Bank of Ireland to reimburse victims of text scam

Bank of Ireland customers who had money stolen during a ‘smishing’ campaign will be reimbursed, the bank has said today.

Thieves started a targeted smishing campaign during the pandemic and dropped fraudulent texts into genuine Bank of Ireland text threads.

Some customers lost thousands of euro after falling for the scam.

The bank is also launching a fraud awareness campaign highlighting tactics used by criminals to trick customers into providing their banking details.

The nationwide fraud awareness campaign will advise customers on how to protect themselves from fraud including through text ‘smishing’ attacks.

Starting this week, the campaign will include emails and letters issuing to customers, reinforced through a social media campaign and extensive fraud advice.

Smishing is serious criminal activity which targets customers of a range of institutions around the world – including banks, postal authorities, social welfare payments, and tax collection.

While it has been in existence for many years, the volume of smishing has increased significantly over time. Where fraudsters gain access to confidential information they move quickly to extract funds.

Bank of Ireland works very closely with An Garda Síochána and international authorities to combat fraud, and in approximately 3 in 4 cases where fraud occurs Bank of Ireland recovers all or part of the stolen funds allowing customers to be reimbursed.

Discussing smishing and the new campaign, Gavin Kelly, CEO Retail Ireland, Bank of Ireland said that smishing has been around for a long time, but there has been a spike in attacks since Covid-19.

He said that fraudsters clearly recognised an opportunity to target consumers, as people spent more time using phones and computers.

“Bank of Ireland has been working closely with customers for many years on this type of fraud so we understand the distress caused to customers, especially where it hasn’t been possible to trace the money, which thankfully is the minority of cases,” said Mr Kelly.

 “We have carried out a review into a recent smishing attack which has managed to defraud a number of customers.

“These cases have involved criminals inserting a fraudulent text into a thread containing genuine text messages from the Bank. This tricked customers into divulging their confidential banking details.

“However, we also acknowledge that fraudsters have been particularly active during this period and as consumers, we have had many other pressing concerns to deal with through Covid-19. Therefore we will be reimbursing the customers for these losses and the Bank will absorb the financial impact.

 “We know that Bank of Ireland can do more to build awareness around fraud and we are committed to doing that.”

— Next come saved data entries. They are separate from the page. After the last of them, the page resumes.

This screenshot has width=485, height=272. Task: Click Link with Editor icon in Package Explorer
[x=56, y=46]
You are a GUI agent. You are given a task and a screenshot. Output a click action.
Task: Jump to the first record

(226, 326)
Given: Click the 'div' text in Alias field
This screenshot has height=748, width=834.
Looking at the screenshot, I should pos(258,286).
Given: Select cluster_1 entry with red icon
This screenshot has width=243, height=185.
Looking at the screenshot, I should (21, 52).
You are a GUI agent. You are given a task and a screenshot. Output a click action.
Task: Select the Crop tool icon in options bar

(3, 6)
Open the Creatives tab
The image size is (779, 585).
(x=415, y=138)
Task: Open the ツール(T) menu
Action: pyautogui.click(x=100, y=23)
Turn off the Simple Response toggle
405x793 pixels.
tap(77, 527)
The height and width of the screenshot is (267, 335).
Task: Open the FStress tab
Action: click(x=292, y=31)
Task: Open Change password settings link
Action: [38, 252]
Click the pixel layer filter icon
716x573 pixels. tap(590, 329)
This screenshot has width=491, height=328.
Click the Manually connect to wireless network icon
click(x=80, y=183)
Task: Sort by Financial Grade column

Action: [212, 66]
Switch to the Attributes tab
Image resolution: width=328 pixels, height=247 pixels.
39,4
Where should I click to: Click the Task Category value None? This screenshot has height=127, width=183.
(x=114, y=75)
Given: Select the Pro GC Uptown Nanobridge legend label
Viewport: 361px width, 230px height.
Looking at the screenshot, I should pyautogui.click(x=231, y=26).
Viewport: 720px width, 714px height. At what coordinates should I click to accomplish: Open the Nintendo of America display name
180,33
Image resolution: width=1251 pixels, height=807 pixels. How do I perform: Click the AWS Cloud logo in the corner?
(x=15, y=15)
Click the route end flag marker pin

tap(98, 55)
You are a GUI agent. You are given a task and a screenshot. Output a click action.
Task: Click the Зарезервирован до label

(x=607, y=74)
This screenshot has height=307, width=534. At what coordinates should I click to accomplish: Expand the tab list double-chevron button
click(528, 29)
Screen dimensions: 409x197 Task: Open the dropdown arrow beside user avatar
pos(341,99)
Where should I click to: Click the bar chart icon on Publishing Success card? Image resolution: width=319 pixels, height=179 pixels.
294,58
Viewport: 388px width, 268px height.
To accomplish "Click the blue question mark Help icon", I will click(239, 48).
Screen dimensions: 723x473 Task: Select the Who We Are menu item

Gavin Kelly added that the new campaign, launching this week, will highlight some of the key threats and tactics.

“We will continue to focus on the issues around fraud, through our own channels and working collaboratively through the BPFI FraudSMART campaign.

“Bank of Ireland will never text, send emails or call a customer looking for their confidential banking details.

“The process where a fraudster can drop a text into a thread of text messages from any company is a common tactic used by criminals against the customers of banks and other service providers.

“We continue to work with the telecoms sector on this. If anyone has any suspicions on fraud, we have a 24/7 freephone line to support customers,” he said.